DuckDB’s SAMPLE clause is a handy feature that allows us to work with a random subset of our data. This is particularly useful when dealing with large datasets where processing the entire dataset might be time-consuming or unnecessary for exploratory data analysis, testing queries, or creating representative samples.

When we use this clause, we can specify the absolute number of rows to return, or a percentage of rows. We also have an option of sampling method to use.

Specifying a Row Count

As I just mentioned, one way to use the clause is to specify the number of rows we want returned. We can specify just the number, or we can follow up the number with the ROWS keyword:

SELECT * FROM sales USING SAMPLE 10;
SELECT * FROM sales USING SAMPLE 10 ROWS;

Both of those queries sample ten rows from the sales table.

Specifying a Percentage

Alternatively, we can specify percentages. We can use the percent sign (%) or spell it out as PERCENT:

SELECT * FROM sales USING SAMPLE 5%;
SELECT * FROM sales USING SAMPLE 5 PERCENT;

Both of those queries return a sample size of ten percent of the table.

Specifying the Sampling Method

We can also specify the sampling method to use. We have three sampling methods to choose from:

  • Reservoir
  • Bernoulli
  • System

Here are examples of specifying the sampling method:

SELECT * FROM sales USING SAMPLE 5 PERCENT (reservoir);
SELECT * FROM sales USING SAMPLE 5 PERCENT (bernoulli);
SELECT * FROM sales USING SAMPLE 5 PERCENT (system);

We can also use the following syntax:

SELECT * FROM sales USING SAMPLE reservoir(20%);

The sampling methods are explained further below.

Reservoir Sampling

Reservoir sampling selects a fixed-size random sample by maintaining a reservoir and replacing elements as new data arrives. Unlike Bernoulli and system sampling, it always produces the exact number of requested elements.

However, it is inefficient for large samples or percentage-based sampling since it must materialize the full sample and replace elements dynamically. Performance worsens with multi-processing, as threads must share the reservoir, adding overhead.

Avoid reservoir sampling for large datasets due to its memory and performance costs.

Bernoulli Sampling

Bernoulli sampling selects each row independently with a probability equal to the specified percentage, leading to variance in sample size. The expected row count matches the percentage of the table, but actual results vary.

Since it operates independently without shared state, Bernoulli sampling works efficiently with multiple threads.

Bernoulli sampling can only be used when a sampling percentage is specified. 

System Sampling

System sampling, a cluster-based variant of Bernoulli sampling, selects entire vectors based on the sampling percentage. This makes it more efficient, as individual row selections are not required.

While the expected row count remains the same, variance can be significant.
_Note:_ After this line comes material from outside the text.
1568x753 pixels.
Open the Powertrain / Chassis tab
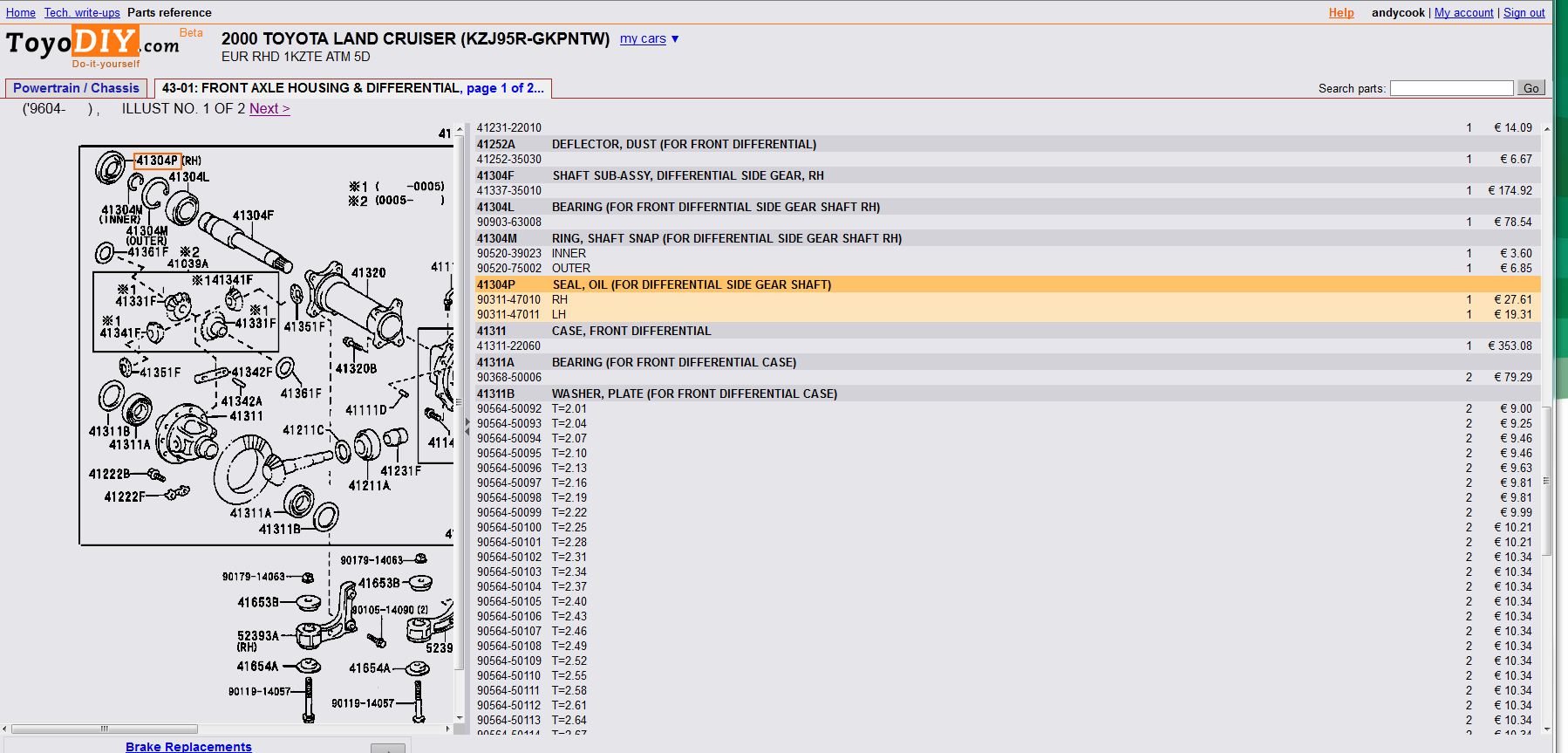click(x=76, y=88)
For datasets smaller than ~10k rows, results may be extreme (e.g., all or no rows selected).

Avoid this method on smaller datasets.

Creating a Reproducible Result Set

It’s possible to have the same result set returned each time the query is run (assuming the underlying data set doesn’t change). This can be handy for debugging or testing when we need consistency in the output.
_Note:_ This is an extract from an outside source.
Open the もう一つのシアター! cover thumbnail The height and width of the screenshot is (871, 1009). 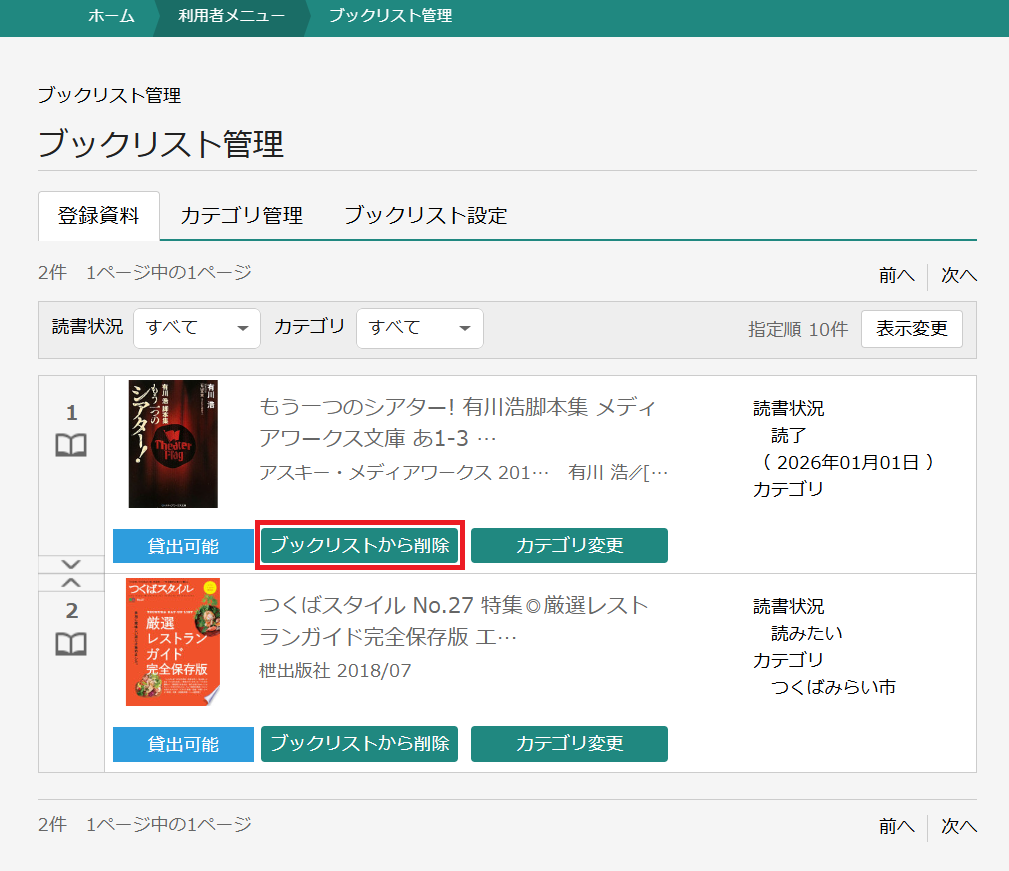tap(173, 444)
We can do this by providing a seed value along with the REPEATABLE keyword. This provides deterministic sampling by using a fixed random seed. This means running the same SAMPLE query with the same seed will always return the same subset of rows.

There are a couple of ways to do this, as illustrated below:

SELECT * FROM sales USING SAMPLE reservoir(10 ROWS) REPEATABLE(35);
SELECT * FROM sales USING SAMPLE 10 ROWS (reservoir, 35);

These queries both return the same result set.

In the second query, we didn’t use the REPEATABLE keyword. The syntax allows us to omit that keyword, and just use the seed value. By providing the seed value, that’s enough for DuckDB to know what we want to do.

If the underlying data doesn’t change, then those queries will return the same result whenever they’re run. If we want a different result set, we can use a different seed. For example, changing the seed to 36 will return a different result. But then changing it back to 35 will return the original result set again.

This technique can be very useful whenever you need reproducible results, such as:

  • Debugging or testing queries with consistent output
  • Training models where sample consistency is needed
  • Ensuring fair comparisons between different query runs

Without REPEATABLE, each query execution will produce a different random sample.